Could you reproduce all of the records exactly?
'''
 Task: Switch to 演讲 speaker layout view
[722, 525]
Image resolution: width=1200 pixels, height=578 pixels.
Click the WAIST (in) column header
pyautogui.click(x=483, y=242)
'''
▶ Task answer:
 Task: Switch to 演讲 speaker layout view
[722, 525]
Image resolution: width=1200 pixels, height=578 pixels.
Click the WAIST (in) column header
pyautogui.click(x=483, y=242)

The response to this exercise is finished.